*PROBLEM TO WORK ON*
Tally the lines in the records below that contain "beside" and return only the result.

*GIVEN DATA*
Start of Block
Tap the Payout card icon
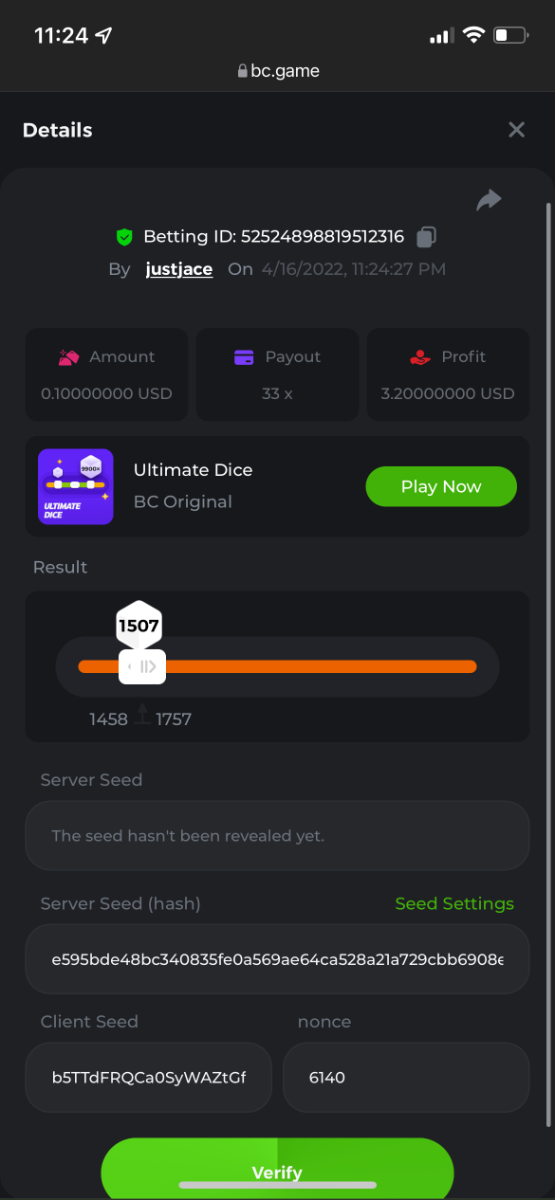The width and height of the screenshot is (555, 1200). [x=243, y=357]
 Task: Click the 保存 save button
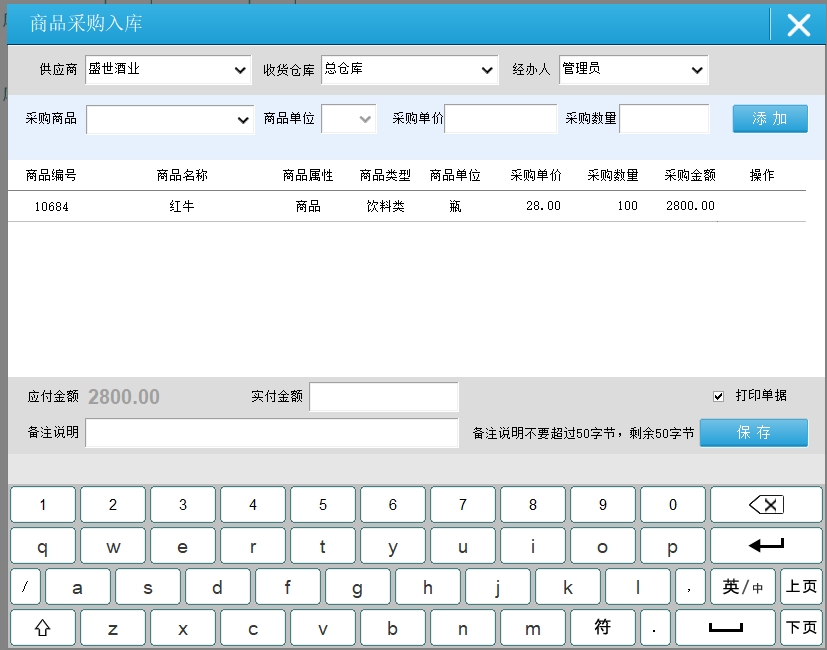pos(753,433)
End of Block
Start of Block
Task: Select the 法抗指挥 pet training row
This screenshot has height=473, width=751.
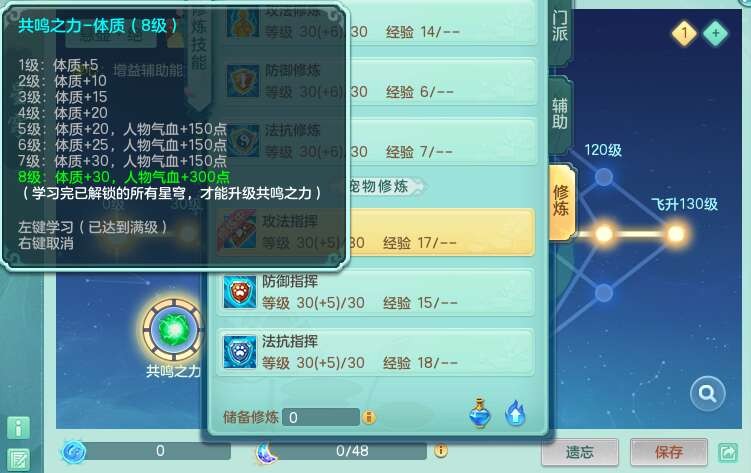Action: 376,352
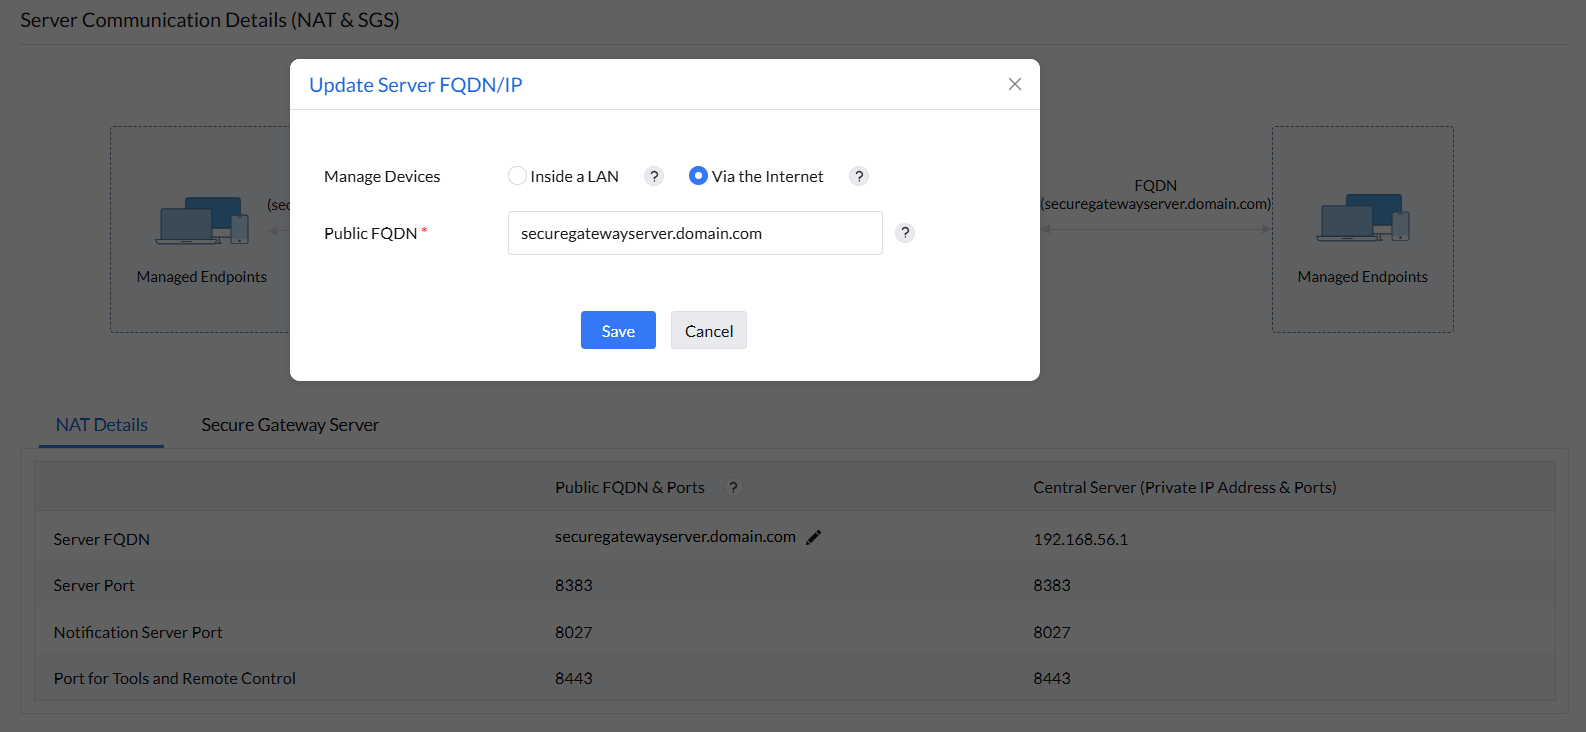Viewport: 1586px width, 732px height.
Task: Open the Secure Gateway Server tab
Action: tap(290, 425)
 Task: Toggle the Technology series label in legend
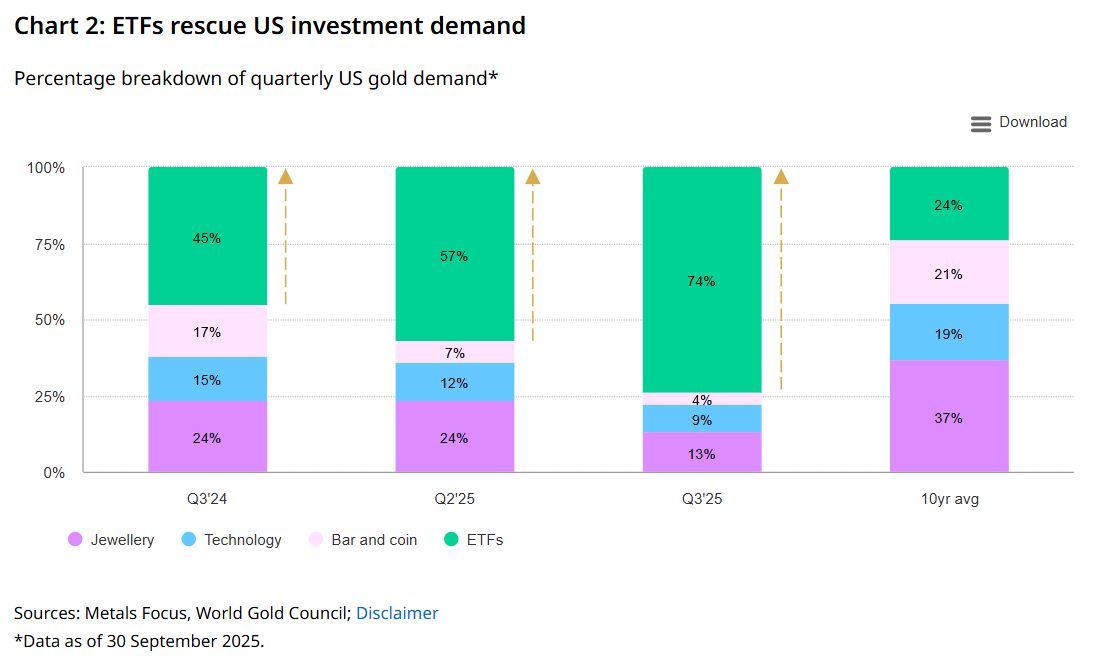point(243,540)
End of Block
Start of Block
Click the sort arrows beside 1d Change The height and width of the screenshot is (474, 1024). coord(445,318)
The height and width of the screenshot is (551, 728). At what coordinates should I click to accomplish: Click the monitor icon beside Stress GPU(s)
End of Block
*RESULT*
2